Zugegeben, auch ich habe noch sehr viele konventionell produzierte Kleidung im Schrank. Aber ich trage jedes T-Shirt länger als es meiner Frau lieb ist oder seltsamer Konventionen Brauch ist. Sicher, ich habe ein Dutzend T-Shirts mit Biobaumwolle im Schrank und auch 3 oder 4 ökologisch korrekte langärmelige Oberteile und Hosen, wenn ich jedoch genauer hinsehe, muss ich meine Entwicklung beschleunigen.

Get Changed hilft mir dabei. Mit der Datenbank, die Get Changed aufgebaut hat bzw. weiterentwickelt, werden Konsumenten, Händlern, Marken und Journalisten vernetzt und über Fair Fashion informiert. Get Changed überprüft die Produktion der Rohmaterialien, die Stoffe bzw. Textilien und die Herstellung der Bekleidung auf ökologische Fußabdrücke, Menschen- und Arbeitsrechte und damit es zu erkennen ist, auf Transparenz. Unternehmen, die mindestens 70% der Fairnesskriterien erreichen, qualifizieren sich für die Datenbank. Vorrausetzung dafür ist das Ausfüllen eines Fragebogens von Get Changed, nach Prüfung wird man in die Datenbank aufgenommen oder eben nicht.
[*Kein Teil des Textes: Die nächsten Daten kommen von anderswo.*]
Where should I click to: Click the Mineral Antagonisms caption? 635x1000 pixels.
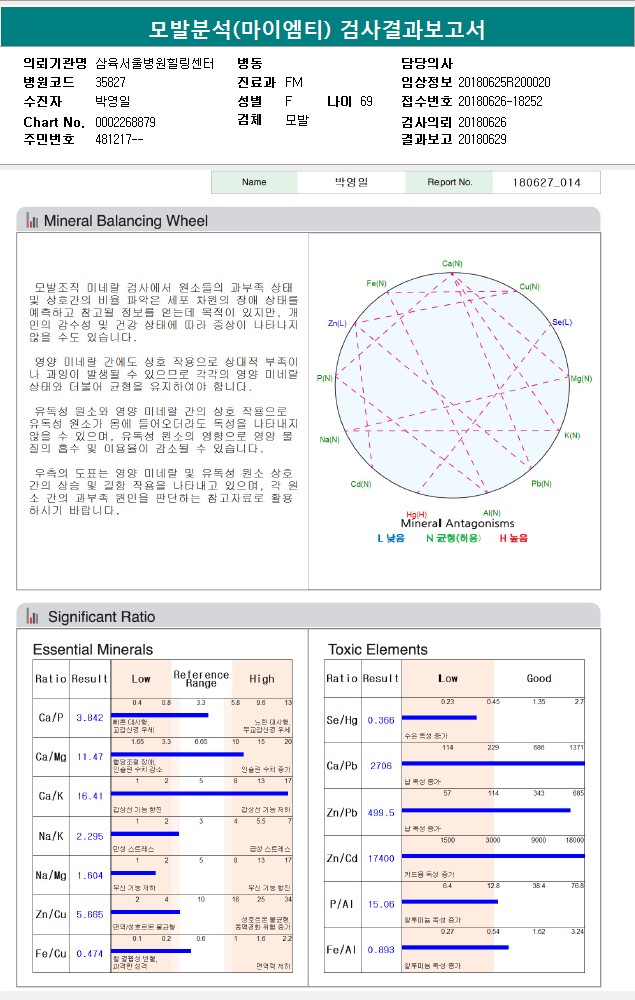(458, 524)
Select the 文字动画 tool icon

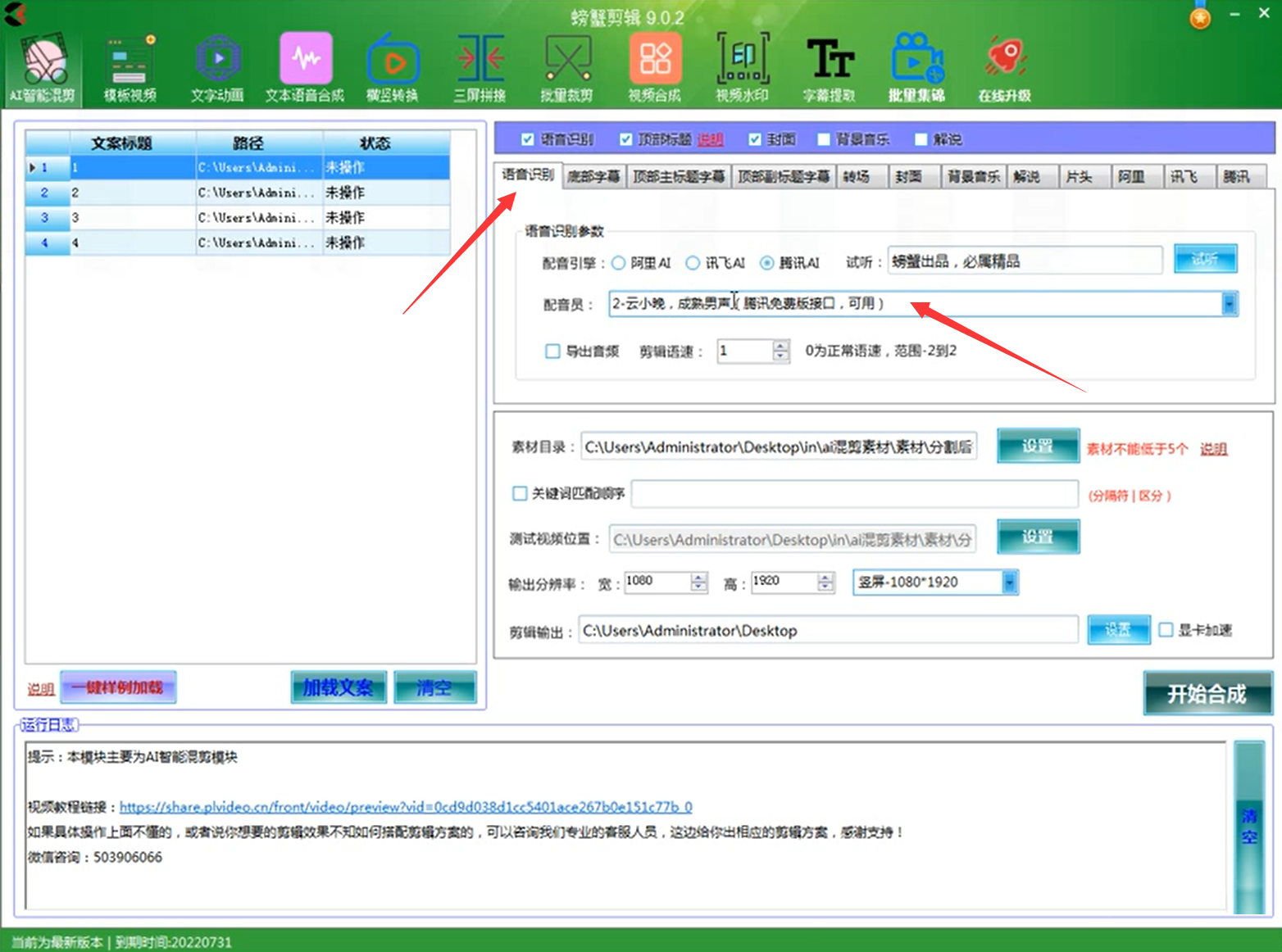217,69
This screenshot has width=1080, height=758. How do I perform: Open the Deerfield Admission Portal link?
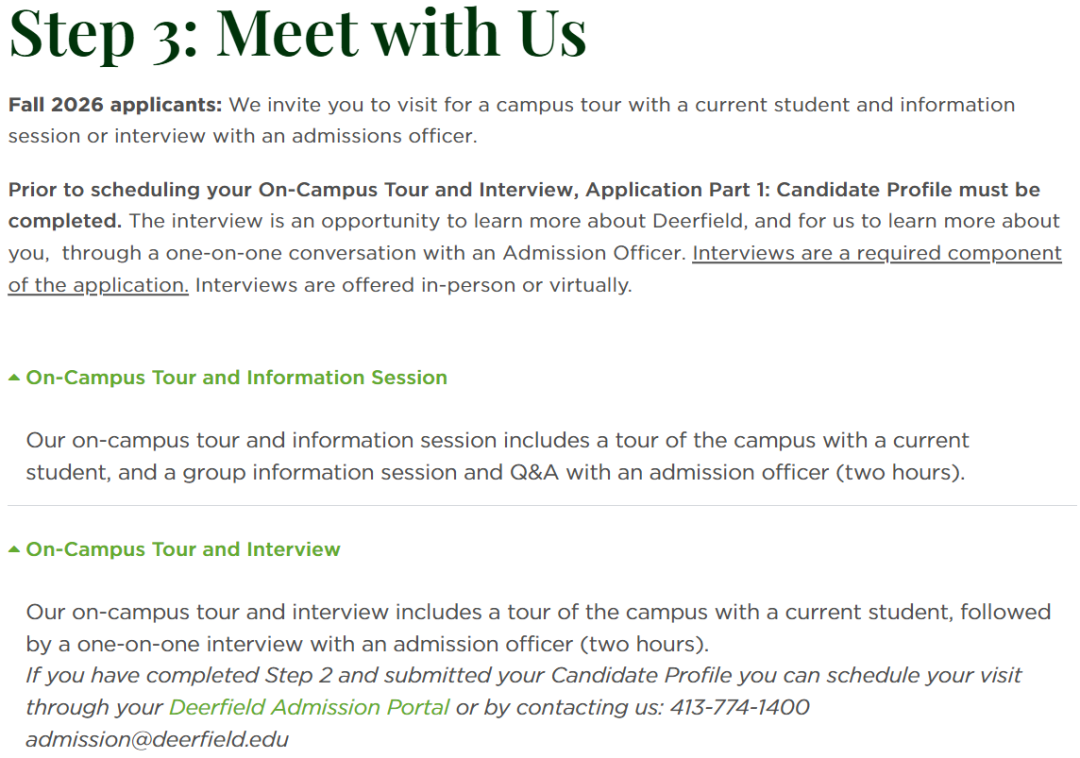pos(309,708)
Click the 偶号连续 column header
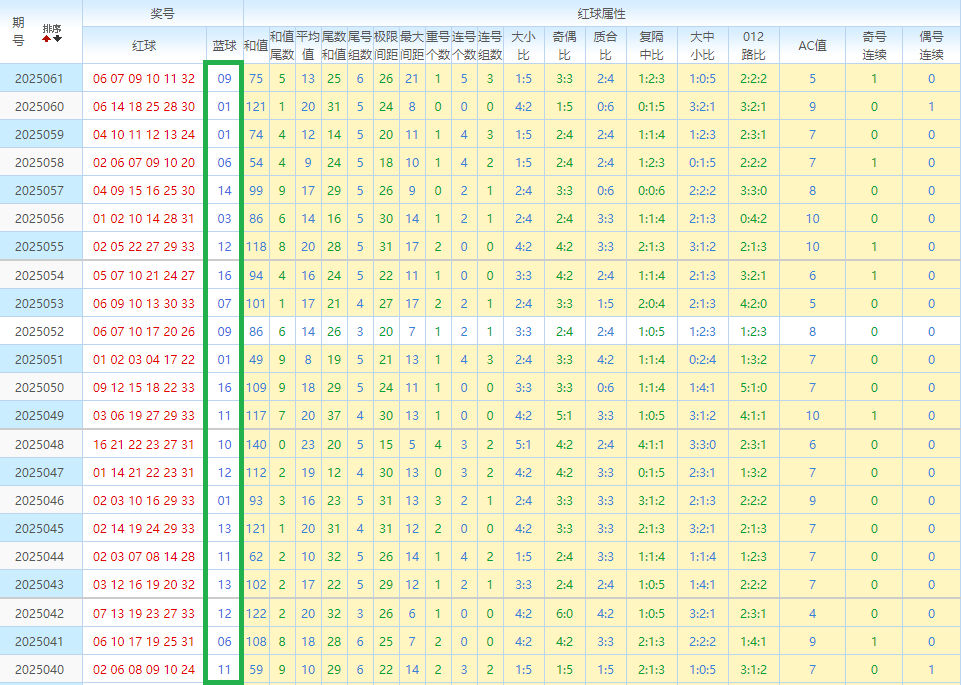This screenshot has height=685, width=961. click(x=931, y=46)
Zertifikate, die anerkannt sind, wie der Global Organic Textile Standard (GOTS) und der Naturtextil IVN  Best für ökologische Belange und für die Menschenrechte SA 8000 sind wertvolle Hilfen. Nicht alle Firmen können sich oder hatten bisher die Möglichkeit, sich z.B. auch nach Cradle to Cradle Gold zertifizieren zu lassen, dann spielt die Transparenz eine wichtige Rolle. Die Produzenten in der Lieferkette müssen angeben werden.

Die IT-Plattform getchanged.net bildet die Basis für die Vermarktung der beteiligten Unternehmen. Zwei Portale gibt es, einmal für Unternehmen und zum anderen für Konsumenten, obwohl sicher viele Schnittmengen vorhanden sind.
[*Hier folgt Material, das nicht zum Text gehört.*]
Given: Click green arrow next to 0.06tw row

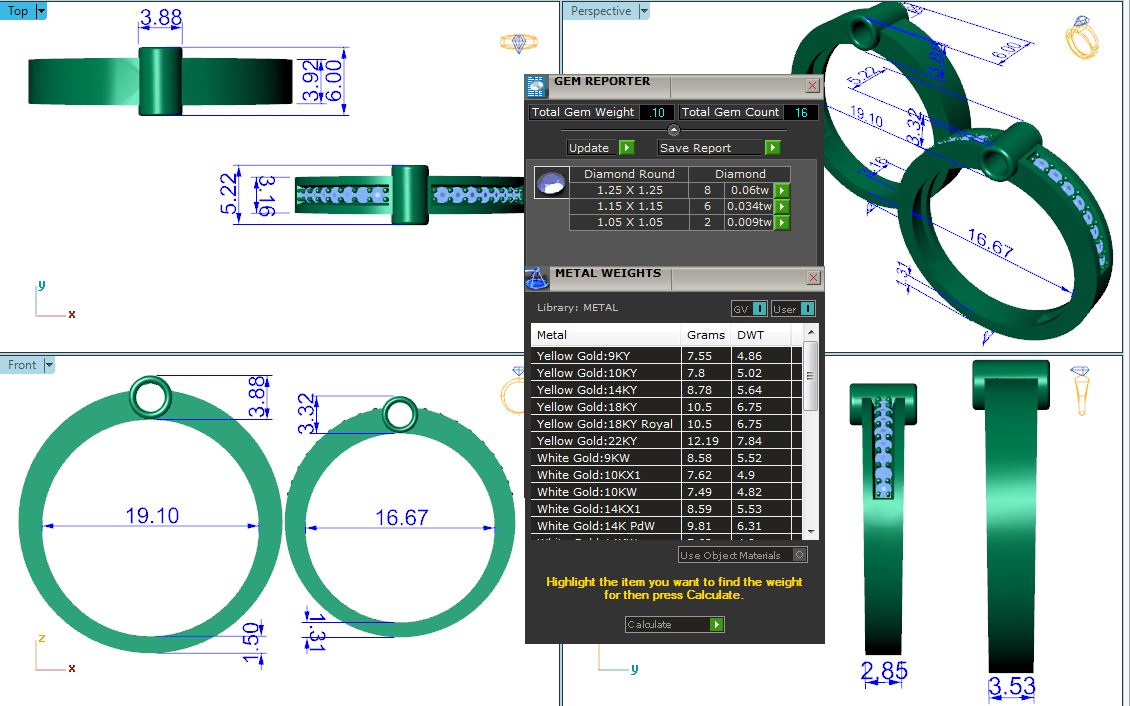Looking at the screenshot, I should click(x=783, y=190).
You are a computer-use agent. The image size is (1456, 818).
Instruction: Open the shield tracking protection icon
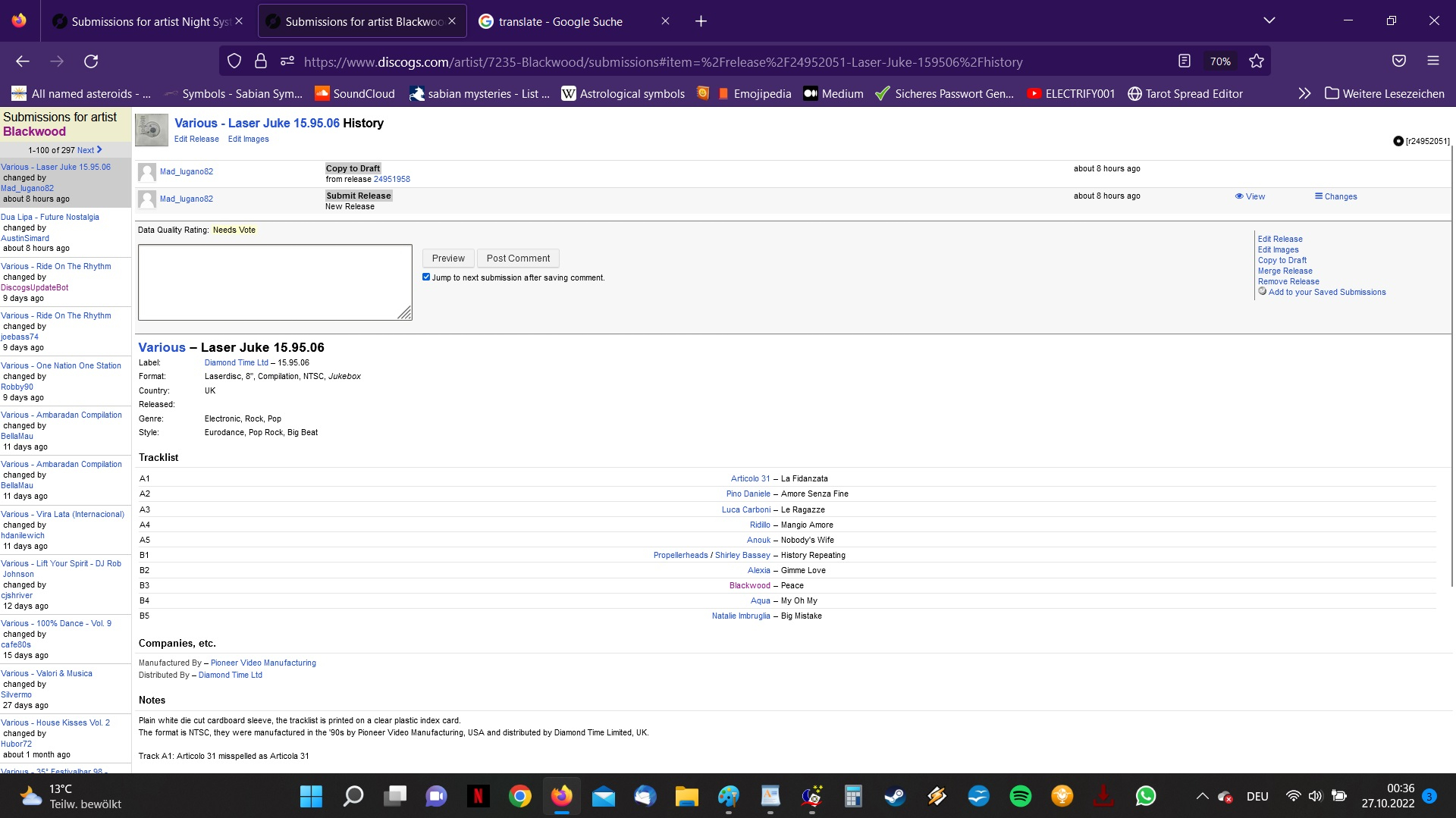pos(234,61)
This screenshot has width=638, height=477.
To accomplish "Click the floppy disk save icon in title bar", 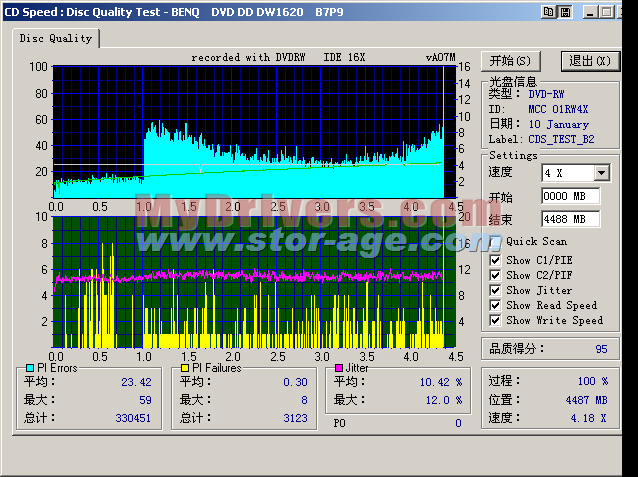I will 566,11.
Die Homepage von Get Changed bietet diverse Möglichkeiten, sich den Kauf von Fair Fashion einfacher zu gestalten. Ob nun ein interaktives Shopverzeichnis oder die Get Changed Card, die 10% Rabatte ermöglicht, für 32 Euro Jahresbeitrag ein Schnäppchen für einen Umbau der Modebranche. Wer möchte, kann sich auch Partnerstores raussuchen und danach entscheiden, wem er seine modische Gunst schenkt. Ich melde mich jetzt an bei Get Changed und beantrage die Get Changed Card, damit ich als benachteiligter Verkehrsteilnehmer, nämlich als Radfahrer, meine Zeit besser nutzen kann und gezielt meine Fair Fashion Favoriten anfahre. Also bei der Vielfalt an Modefirmen, für die die Integration ökologischer und sozialer Standards business as usual ist, gibt es auch keine Ausrede mehr, warum man nicht bewusster seine Mode auswählt, beispielsweise bei Get Changed.